To solve complex problems by programmatic means, one needs to be able to focus. To find the best solution to any problem, one needs to be able to focus. In short, an effective worker is one who can focus.
For those of us who live with the difficulties of AD(H)D every day, this fact - this dependence upon a kind of mental discipline - is glaringly obvious. Our constant struggle to focus means we are not as efficient as our non-ADD peers when asked to complete a single task. We get distracted by the sound of the wind, the tap of a colleague's fingers on his desk, or the sound of people talking walking past our window. The slightest noise or change (by a separate entity) in the visual landscape will cause us to loose our train of thought nearly immediately.

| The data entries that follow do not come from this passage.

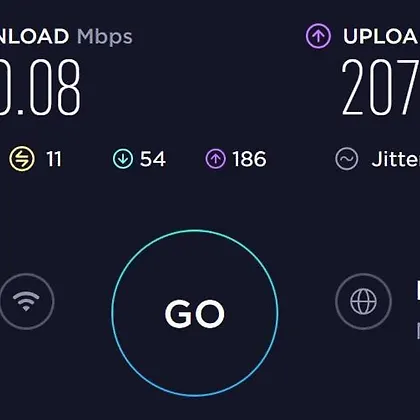Select the idle ping value 11
Screen dimensions: 420x420
[54, 159]
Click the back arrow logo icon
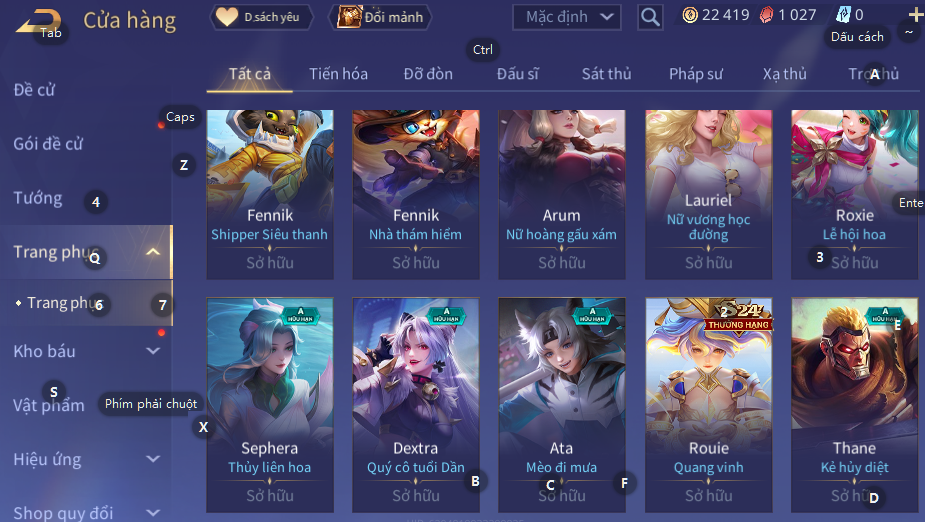The width and height of the screenshot is (925, 522). (x=39, y=21)
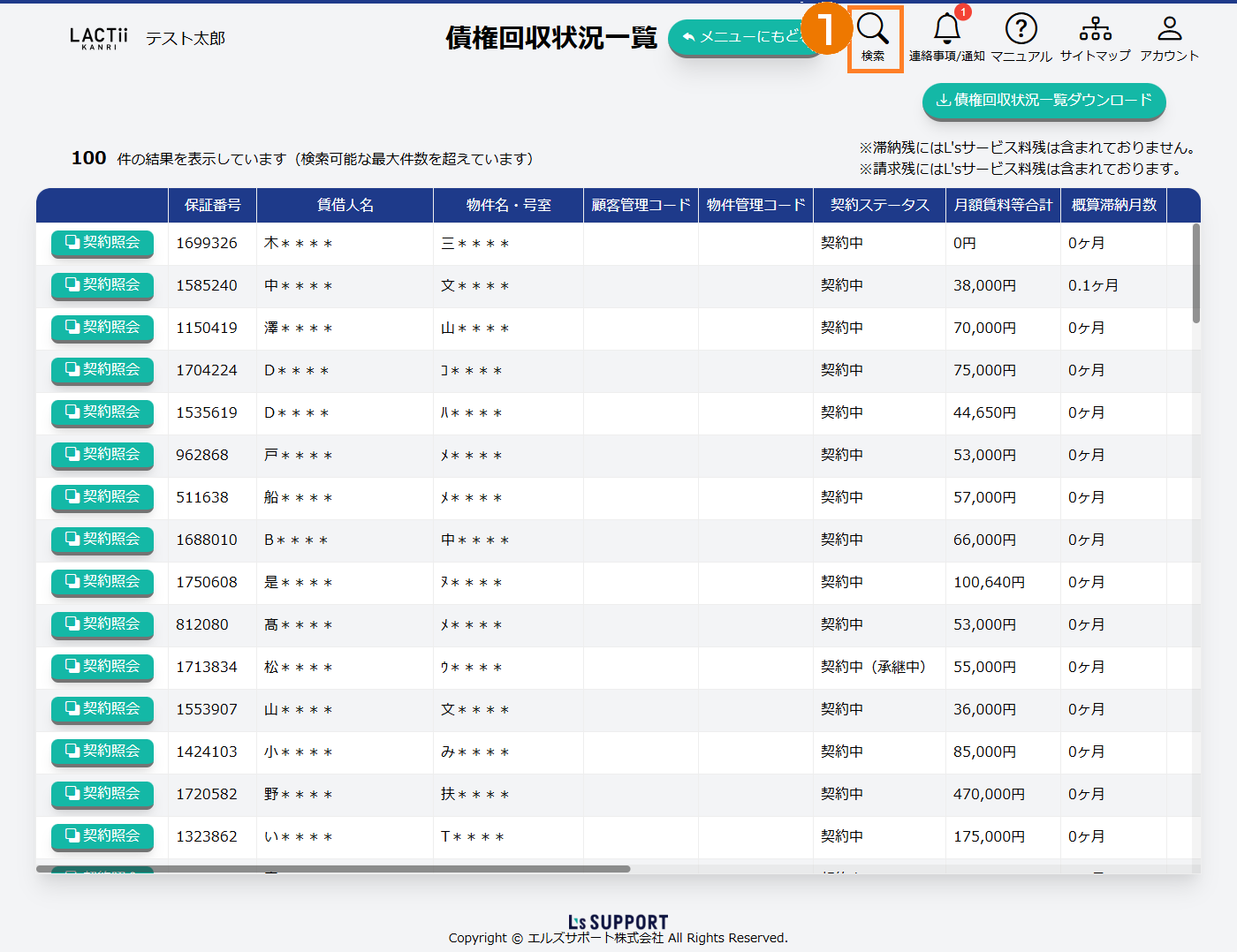Click the 保証番号 column header
1237x952 pixels.
tap(212, 205)
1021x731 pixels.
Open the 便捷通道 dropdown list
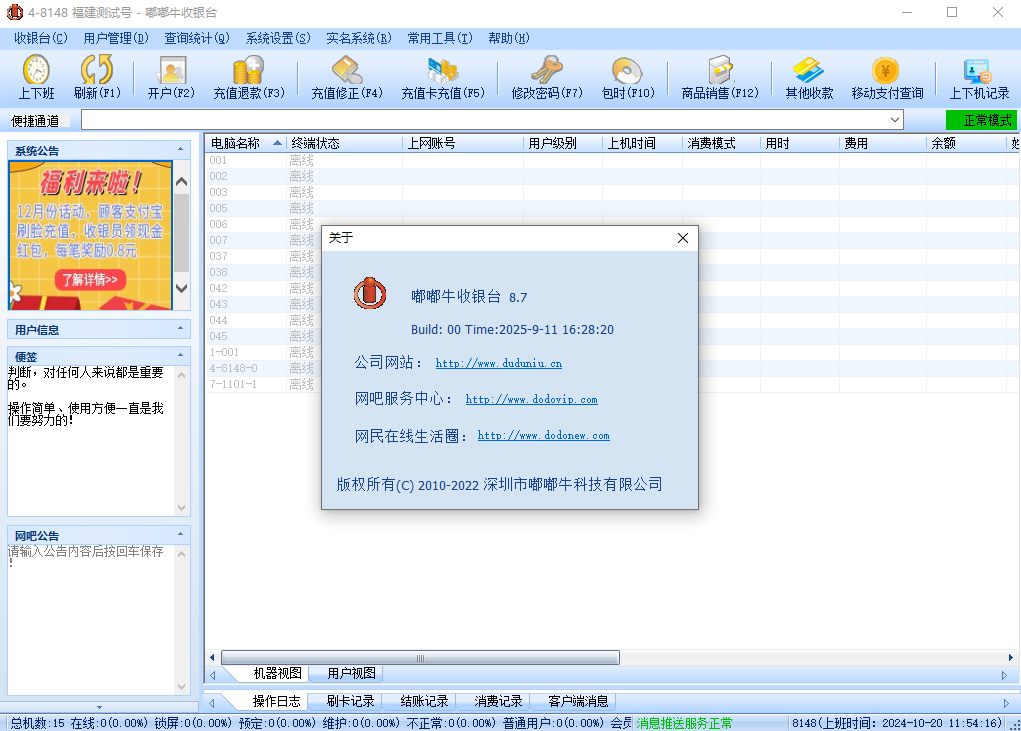(x=893, y=119)
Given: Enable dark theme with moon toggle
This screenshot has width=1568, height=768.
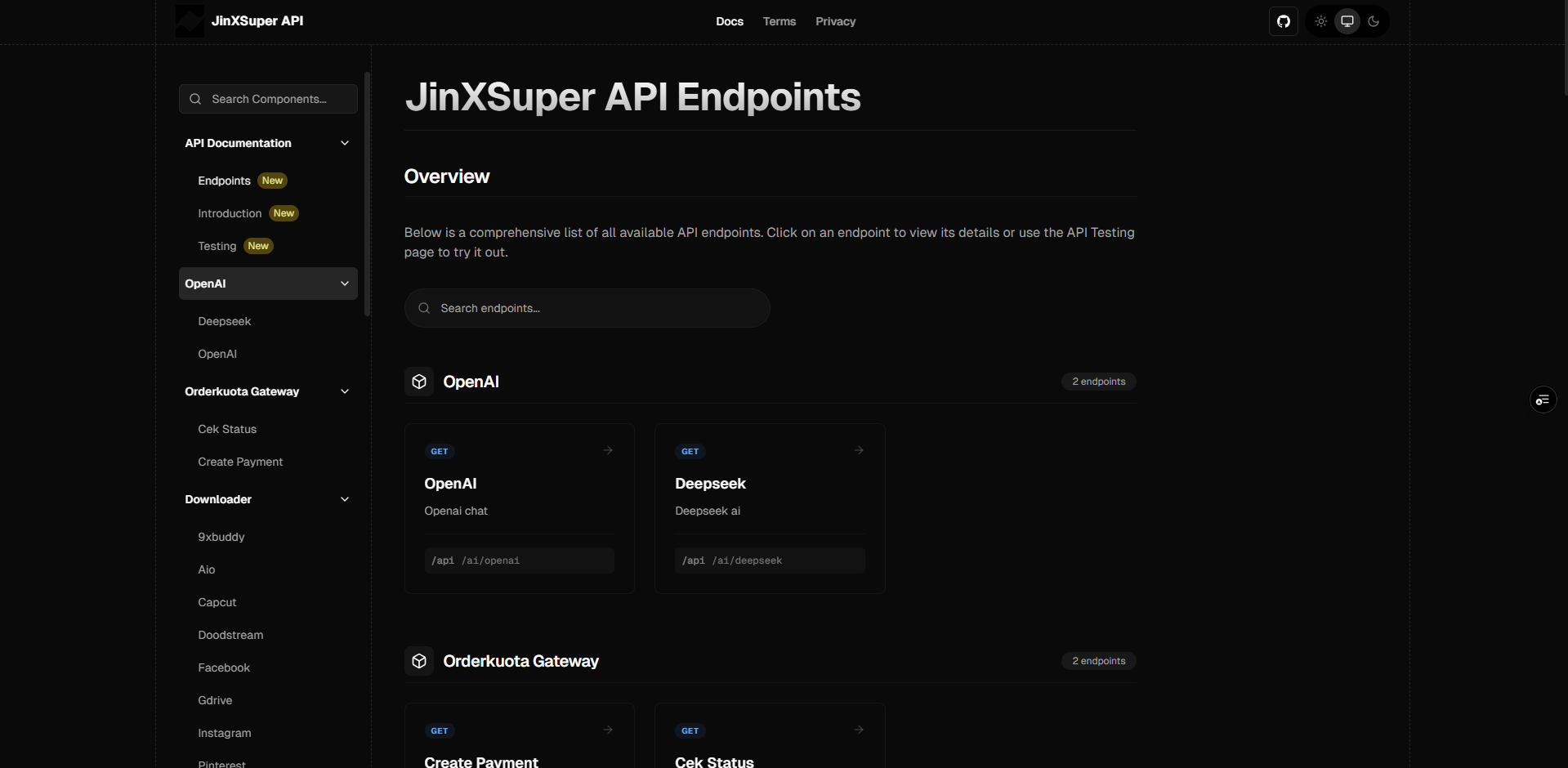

For those of you who can focus relatively easily in distracting environments, I offer this metaphor to help you understand a bit more of how it is it live with such an affliction. Imagine you are swimming in a lake with a basketball. The depth at which you swim is your level of concentration - the deeper you swim, the more focused you are and thus the less susceptible to distraction you are. Imagine further that a day's worth of work is like swimming the length of the lake, and your goal is to swim as deeply as possible for as far as possible. The problem is that you have to do all this while holding onto the fully-inflated basketball. The longer you swim underwater, the harder it is to keep the ball (and yourself) deep underwater. During your swim from one end of the lake to the other, you are pulled up to the surface very frequently, only able to keep the ball underground for a short while at a time. This is what it's like to live and work with ADD.
The inability to focus on a given problem for more than a few minutes at a time causes severe problems for all employees with ADD, but especially for developers who have to delve into a problem, process it, and produce a solution quickly and efficiently.
The effectiveness of various solutions will vary person to person, but these helped me:
- Find a quiet, solitary place to work (avoid working in a place where people socialize)
- Turn off all notifications when working (fetch updates at will instead)
- Play calm, simple music without words, or work in a place where the background noise doesn't change
- Keep the room cool in temperature
- Work on one thing at a time and work until it is completed
- Plan out finer details for a large project
- Get enough sleep
- Medicate with some sort of stimulant
- Keep your workspace empty of clutter and visual distraction
- Keep snacks by your desk (like almonds or dried fruits) to keep your energy up throughout the day
- Exercise to exhaustion at least every other day
- Consciously avoid doing several things at once, like listening to a YouTube Lecture and checking your Twitter feed on your phone at the same time
- Avoid depressants like alcohol
- Write or engage in a creative, exciting activity which asks for your full concentration
Following all of these with ADD can even be a challenge, but limiting the frequency of distracting stimuli goes a long way to achieving focus and increasing your productivity.